§ The records
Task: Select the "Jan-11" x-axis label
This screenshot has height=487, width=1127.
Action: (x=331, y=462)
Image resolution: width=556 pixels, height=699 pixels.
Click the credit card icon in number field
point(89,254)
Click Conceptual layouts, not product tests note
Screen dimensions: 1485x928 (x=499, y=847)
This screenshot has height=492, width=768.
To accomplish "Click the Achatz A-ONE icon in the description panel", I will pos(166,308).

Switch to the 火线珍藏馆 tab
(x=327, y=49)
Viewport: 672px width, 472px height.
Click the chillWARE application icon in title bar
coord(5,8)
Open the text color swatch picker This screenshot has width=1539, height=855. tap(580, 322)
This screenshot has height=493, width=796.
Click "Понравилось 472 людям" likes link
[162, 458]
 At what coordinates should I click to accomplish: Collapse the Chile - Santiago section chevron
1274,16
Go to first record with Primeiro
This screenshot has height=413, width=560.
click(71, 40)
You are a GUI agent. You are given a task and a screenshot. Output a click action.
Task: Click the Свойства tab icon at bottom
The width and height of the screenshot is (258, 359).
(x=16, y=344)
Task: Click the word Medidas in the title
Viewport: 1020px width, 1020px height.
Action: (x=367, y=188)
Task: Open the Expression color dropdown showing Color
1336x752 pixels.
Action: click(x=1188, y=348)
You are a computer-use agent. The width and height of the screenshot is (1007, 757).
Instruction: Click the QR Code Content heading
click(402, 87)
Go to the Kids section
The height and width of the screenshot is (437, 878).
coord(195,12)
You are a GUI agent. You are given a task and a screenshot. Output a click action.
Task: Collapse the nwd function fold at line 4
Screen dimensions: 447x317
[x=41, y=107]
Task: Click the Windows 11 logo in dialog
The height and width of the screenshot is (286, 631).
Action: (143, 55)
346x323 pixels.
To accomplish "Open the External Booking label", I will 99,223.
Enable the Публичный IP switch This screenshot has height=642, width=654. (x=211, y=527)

§ Prompt
Revise the data above by replacing each occurrence of "icon" with "symbol", leaving every other part of the lines unchanged.

§ Response to the exercise
Task: Select the "Jan-11" x-axis label
This screenshot has height=487, width=1127.
Action: (x=331, y=462)
Image resolution: width=556 pixels, height=699 pixels.
Click the credit card symbol in number field
point(89,254)
Click Conceptual layouts, not product tests note
Screen dimensions: 1485x928 (x=499, y=847)
This screenshot has height=492, width=768.
To accomplish "Click the Achatz A-ONE symbol in the description panel", I will pos(166,308).

Switch to the 火线珍藏馆 tab
(x=327, y=49)
Viewport: 672px width, 472px height.
Click the chillWARE application symbol in title bar
coord(5,8)
Open the text color swatch picker This screenshot has width=1539, height=855. tap(580, 322)
This screenshot has height=493, width=796.
Click "Понравилось 472 людям" likes link
[162, 458]
 At what coordinates should I click to accomplish: Collapse the Chile - Santiago section chevron
1274,16
Go to first record with Primeiro
This screenshot has height=413, width=560.
click(71, 40)
You are a GUI agent. You are given a task and a screenshot. Output a click action.
Task: Click the Свойства tab symbol at bottom
The width and height of the screenshot is (258, 359).
(x=16, y=344)
Task: Click the word Medidas in the title
Viewport: 1020px width, 1020px height.
Action: (x=367, y=188)
Task: Open the Expression color dropdown showing Color
1336x752 pixels.
Action: click(x=1188, y=348)
You are a computer-use agent. The width and height of the screenshot is (1007, 757).
Instruction: Click the QR Code Content heading
click(402, 87)
Go to the Kids section
The height and width of the screenshot is (437, 878).
coord(195,12)
You are a GUI agent. You are given a task and a screenshot. Output a click action.
Task: Collapse the nwd function fold at line 4
Screen dimensions: 447x317
[x=41, y=107]
Task: Click the Windows 11 logo in dialog
The height and width of the screenshot is (286, 631).
Action: (143, 55)
346x323 pixels.
To accomplish "Open the External Booking label", I will 99,223.
Enable the Публичный IP switch This screenshot has height=642, width=654. (x=211, y=527)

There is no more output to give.